--- STORED DATA Enclosed Below ---

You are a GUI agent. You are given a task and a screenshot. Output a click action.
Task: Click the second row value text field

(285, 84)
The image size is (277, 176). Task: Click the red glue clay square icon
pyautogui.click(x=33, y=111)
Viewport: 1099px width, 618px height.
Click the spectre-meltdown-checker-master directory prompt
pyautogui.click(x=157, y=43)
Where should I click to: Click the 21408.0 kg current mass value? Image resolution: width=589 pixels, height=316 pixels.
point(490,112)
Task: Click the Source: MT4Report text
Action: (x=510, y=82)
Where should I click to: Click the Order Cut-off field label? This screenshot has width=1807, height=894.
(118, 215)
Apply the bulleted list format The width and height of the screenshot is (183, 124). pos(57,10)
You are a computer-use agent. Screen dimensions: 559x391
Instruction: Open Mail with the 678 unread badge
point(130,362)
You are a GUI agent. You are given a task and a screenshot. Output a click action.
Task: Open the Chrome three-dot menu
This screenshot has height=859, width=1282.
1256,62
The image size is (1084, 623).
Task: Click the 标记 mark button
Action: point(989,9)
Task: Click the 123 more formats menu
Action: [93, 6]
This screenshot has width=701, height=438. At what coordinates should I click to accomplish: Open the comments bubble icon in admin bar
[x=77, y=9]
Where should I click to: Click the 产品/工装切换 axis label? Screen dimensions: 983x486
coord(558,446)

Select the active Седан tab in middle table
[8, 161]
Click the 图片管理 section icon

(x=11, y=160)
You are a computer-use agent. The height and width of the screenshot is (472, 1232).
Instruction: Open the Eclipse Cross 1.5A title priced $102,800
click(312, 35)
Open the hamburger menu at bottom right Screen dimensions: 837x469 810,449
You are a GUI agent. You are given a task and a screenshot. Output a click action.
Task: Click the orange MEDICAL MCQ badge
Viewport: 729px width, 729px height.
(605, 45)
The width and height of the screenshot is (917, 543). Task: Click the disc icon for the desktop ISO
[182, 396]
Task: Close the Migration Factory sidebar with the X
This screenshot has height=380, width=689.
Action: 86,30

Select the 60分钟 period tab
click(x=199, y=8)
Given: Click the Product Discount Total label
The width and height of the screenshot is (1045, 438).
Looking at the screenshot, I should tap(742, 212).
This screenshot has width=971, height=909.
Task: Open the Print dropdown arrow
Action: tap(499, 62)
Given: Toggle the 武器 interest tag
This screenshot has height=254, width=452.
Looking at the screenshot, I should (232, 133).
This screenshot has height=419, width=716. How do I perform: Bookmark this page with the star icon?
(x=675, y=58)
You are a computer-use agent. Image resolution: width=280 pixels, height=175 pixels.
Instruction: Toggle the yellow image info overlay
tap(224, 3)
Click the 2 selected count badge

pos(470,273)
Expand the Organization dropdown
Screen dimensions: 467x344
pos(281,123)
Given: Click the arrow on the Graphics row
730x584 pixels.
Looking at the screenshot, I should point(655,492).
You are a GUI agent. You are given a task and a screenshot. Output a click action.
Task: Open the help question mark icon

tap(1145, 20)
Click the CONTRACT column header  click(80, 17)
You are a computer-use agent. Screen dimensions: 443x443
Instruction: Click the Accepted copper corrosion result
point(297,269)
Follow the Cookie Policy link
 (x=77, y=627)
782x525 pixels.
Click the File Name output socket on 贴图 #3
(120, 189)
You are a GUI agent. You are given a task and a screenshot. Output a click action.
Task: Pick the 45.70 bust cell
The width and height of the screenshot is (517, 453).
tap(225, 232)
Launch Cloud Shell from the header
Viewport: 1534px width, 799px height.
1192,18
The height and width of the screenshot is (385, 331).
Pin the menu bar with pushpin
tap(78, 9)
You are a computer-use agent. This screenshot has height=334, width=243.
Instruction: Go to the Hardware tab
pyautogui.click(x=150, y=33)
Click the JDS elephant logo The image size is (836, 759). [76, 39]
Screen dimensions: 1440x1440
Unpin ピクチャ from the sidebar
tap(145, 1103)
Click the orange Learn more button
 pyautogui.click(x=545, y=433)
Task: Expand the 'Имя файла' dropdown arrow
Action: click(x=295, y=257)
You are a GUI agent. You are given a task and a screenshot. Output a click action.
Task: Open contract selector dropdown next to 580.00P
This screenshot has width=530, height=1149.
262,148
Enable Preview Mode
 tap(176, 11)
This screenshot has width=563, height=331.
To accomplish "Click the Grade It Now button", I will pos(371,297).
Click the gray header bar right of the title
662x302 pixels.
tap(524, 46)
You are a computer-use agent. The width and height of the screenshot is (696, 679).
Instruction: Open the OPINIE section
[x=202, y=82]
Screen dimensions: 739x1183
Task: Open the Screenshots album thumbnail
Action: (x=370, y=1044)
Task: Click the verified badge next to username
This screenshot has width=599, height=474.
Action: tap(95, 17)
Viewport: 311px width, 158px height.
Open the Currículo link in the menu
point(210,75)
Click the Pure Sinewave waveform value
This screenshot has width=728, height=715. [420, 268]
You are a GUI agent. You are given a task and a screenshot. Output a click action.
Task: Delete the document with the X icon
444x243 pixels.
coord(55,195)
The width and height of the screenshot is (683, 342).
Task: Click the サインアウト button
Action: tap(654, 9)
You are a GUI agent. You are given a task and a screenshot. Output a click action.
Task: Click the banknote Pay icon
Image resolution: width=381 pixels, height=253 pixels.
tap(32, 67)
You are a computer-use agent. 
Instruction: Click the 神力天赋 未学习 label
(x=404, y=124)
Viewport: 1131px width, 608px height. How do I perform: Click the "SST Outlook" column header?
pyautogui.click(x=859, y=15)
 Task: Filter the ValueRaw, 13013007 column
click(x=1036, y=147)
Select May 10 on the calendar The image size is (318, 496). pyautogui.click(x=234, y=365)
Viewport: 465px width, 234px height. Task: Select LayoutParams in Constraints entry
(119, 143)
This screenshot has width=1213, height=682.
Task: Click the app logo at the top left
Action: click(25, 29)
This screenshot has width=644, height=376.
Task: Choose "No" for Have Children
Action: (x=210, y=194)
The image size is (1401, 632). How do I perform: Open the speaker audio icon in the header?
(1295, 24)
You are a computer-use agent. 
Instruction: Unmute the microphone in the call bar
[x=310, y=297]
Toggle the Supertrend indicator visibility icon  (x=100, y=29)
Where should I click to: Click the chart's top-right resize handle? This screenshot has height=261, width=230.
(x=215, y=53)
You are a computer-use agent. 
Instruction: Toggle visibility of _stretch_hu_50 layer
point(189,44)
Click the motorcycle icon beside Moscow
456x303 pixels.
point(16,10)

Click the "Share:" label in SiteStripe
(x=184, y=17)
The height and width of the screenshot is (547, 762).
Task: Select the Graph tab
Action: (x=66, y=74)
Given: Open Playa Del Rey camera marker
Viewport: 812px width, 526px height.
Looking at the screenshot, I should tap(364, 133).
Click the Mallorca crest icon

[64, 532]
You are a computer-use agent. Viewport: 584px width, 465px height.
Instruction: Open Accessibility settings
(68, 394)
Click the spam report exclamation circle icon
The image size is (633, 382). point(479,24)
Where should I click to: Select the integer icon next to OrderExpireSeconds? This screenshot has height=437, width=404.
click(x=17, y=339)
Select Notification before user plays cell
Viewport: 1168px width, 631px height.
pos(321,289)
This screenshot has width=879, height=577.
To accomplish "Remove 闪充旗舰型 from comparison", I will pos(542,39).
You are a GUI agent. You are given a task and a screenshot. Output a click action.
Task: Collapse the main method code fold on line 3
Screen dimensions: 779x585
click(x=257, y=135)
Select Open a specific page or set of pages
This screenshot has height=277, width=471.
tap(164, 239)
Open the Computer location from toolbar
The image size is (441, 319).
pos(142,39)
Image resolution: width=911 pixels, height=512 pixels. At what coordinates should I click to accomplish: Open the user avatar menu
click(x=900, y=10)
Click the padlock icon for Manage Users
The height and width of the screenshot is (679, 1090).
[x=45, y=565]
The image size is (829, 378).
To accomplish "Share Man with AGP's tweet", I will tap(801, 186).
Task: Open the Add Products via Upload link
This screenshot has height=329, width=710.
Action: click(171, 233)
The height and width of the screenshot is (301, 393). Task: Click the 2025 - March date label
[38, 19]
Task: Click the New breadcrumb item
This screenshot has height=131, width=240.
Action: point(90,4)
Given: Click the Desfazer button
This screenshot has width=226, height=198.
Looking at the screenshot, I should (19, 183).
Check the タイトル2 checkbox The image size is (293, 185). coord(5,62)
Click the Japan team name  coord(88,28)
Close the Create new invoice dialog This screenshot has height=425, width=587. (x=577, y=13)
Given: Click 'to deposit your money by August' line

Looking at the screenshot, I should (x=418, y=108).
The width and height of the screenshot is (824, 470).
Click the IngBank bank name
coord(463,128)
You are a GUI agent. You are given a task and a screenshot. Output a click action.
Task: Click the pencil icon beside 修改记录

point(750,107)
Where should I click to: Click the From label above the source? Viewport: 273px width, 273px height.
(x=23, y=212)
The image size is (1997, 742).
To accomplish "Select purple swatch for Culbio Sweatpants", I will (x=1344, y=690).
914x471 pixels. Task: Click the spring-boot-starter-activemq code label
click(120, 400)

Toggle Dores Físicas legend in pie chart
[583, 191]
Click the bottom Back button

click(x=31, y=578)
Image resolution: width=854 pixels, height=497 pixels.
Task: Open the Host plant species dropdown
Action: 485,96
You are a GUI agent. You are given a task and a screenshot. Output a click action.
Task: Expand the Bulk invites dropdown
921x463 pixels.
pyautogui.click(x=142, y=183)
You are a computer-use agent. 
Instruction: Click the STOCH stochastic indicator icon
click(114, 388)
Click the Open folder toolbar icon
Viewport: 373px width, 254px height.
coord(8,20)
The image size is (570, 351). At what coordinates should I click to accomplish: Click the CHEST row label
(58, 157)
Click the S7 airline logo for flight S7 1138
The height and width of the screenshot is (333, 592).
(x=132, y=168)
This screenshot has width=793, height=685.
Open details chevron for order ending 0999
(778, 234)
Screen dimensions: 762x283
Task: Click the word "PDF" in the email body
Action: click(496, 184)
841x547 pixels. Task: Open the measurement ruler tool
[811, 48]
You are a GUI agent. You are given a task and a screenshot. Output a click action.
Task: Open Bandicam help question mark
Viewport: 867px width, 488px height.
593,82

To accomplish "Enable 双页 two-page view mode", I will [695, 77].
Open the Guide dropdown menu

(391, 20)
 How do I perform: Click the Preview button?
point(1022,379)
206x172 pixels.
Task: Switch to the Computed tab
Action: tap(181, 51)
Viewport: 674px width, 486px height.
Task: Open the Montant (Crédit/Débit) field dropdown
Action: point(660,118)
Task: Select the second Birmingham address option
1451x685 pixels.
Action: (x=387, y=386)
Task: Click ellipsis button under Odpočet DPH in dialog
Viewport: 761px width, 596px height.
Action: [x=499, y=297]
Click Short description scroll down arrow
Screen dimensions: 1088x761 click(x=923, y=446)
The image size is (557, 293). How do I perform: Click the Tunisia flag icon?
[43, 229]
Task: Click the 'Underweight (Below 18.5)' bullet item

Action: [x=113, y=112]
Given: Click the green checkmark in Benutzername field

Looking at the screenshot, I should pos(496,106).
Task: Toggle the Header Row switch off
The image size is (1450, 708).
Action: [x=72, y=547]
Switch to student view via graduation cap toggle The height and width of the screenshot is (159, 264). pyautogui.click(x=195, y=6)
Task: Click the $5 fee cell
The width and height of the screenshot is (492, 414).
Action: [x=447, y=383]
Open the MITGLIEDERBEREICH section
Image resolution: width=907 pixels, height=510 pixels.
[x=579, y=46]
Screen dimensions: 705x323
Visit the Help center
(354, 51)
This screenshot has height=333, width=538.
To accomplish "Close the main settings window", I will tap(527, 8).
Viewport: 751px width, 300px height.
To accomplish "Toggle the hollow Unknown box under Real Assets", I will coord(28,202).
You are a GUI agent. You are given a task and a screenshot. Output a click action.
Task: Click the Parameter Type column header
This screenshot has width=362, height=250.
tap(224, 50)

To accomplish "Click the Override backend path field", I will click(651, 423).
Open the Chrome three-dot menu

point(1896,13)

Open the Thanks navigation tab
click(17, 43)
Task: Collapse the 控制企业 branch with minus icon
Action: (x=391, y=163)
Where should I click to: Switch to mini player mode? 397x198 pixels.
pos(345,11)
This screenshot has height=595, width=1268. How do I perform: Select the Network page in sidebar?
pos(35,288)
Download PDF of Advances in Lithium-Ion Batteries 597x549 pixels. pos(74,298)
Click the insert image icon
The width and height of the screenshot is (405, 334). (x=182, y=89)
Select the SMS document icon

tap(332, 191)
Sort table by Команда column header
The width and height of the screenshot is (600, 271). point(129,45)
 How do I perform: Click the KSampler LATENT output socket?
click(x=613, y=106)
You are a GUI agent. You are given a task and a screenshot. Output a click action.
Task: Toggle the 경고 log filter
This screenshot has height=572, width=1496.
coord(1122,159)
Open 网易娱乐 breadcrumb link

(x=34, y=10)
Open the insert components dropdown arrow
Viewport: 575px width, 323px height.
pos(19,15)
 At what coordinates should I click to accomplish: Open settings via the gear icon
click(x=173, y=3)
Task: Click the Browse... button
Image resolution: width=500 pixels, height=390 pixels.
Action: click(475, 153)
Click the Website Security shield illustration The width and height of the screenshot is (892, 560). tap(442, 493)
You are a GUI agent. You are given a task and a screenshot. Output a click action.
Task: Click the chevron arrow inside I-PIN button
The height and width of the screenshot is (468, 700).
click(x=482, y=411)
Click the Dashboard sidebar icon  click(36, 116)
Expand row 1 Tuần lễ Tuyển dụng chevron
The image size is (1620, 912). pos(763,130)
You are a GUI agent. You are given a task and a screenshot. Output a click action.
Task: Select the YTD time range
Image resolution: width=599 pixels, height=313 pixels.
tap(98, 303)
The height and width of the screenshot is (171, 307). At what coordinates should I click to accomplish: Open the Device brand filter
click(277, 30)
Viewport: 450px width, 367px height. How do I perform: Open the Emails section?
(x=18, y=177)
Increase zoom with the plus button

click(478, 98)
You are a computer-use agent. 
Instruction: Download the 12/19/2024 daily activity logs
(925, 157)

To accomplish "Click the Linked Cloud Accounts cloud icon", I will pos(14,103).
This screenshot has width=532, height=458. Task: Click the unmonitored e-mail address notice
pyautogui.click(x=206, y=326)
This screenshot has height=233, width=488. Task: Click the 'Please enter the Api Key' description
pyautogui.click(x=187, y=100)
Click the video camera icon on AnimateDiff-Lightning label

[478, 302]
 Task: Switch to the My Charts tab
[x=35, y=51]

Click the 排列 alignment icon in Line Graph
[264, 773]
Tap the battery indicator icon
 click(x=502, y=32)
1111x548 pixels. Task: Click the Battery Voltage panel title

--- End of Enclosed STORED DATA ---

Looking at the records above, return exactly the lines from the line with "label in SiteStripe" to the line with "Task: Open the Add Products via Upload link", both ends included.

Click the "Share:" label in SiteStripe
(x=184, y=17)
The height and width of the screenshot is (547, 762).
Task: Select the Graph tab
Action: (x=66, y=74)
Given: Open Playa Del Rey camera marker
Viewport: 812px width, 526px height.
Looking at the screenshot, I should tap(364, 133).
Click the Mallorca crest icon

[64, 532]
You are a computer-use agent. Viewport: 584px width, 465px height.
Instruction: Open Accessibility settings
(68, 394)
Click the spam report exclamation circle icon
The image size is (633, 382). point(479,24)
Where should I click to: Select the integer icon next to OrderExpireSeconds? This screenshot has height=437, width=404.
click(x=17, y=339)
Select Notification before user plays cell
Viewport: 1168px width, 631px height.
pos(321,289)
This screenshot has width=879, height=577.
To accomplish "Remove 闪充旗舰型 from comparison", I will pos(542,39).
You are a GUI agent. You are given a task and a screenshot. Output a click action.
Task: Collapse the main method code fold on line 3
Screen dimensions: 779x585
click(x=257, y=135)
Select Open a specific page or set of pages
This screenshot has height=277, width=471.
tap(164, 239)
Open the Computer location from toolbar
The image size is (441, 319).
pos(142,39)
Image resolution: width=911 pixels, height=512 pixels. At what coordinates should I click to accomplish: Open the user avatar menu
click(x=900, y=10)
Click the padlock icon for Manage Users
The height and width of the screenshot is (679, 1090).
[x=45, y=565]
The image size is (829, 378).
To accomplish "Share Man with AGP's tweet", I will tap(801, 186).
Task: Open the Add Products via Upload link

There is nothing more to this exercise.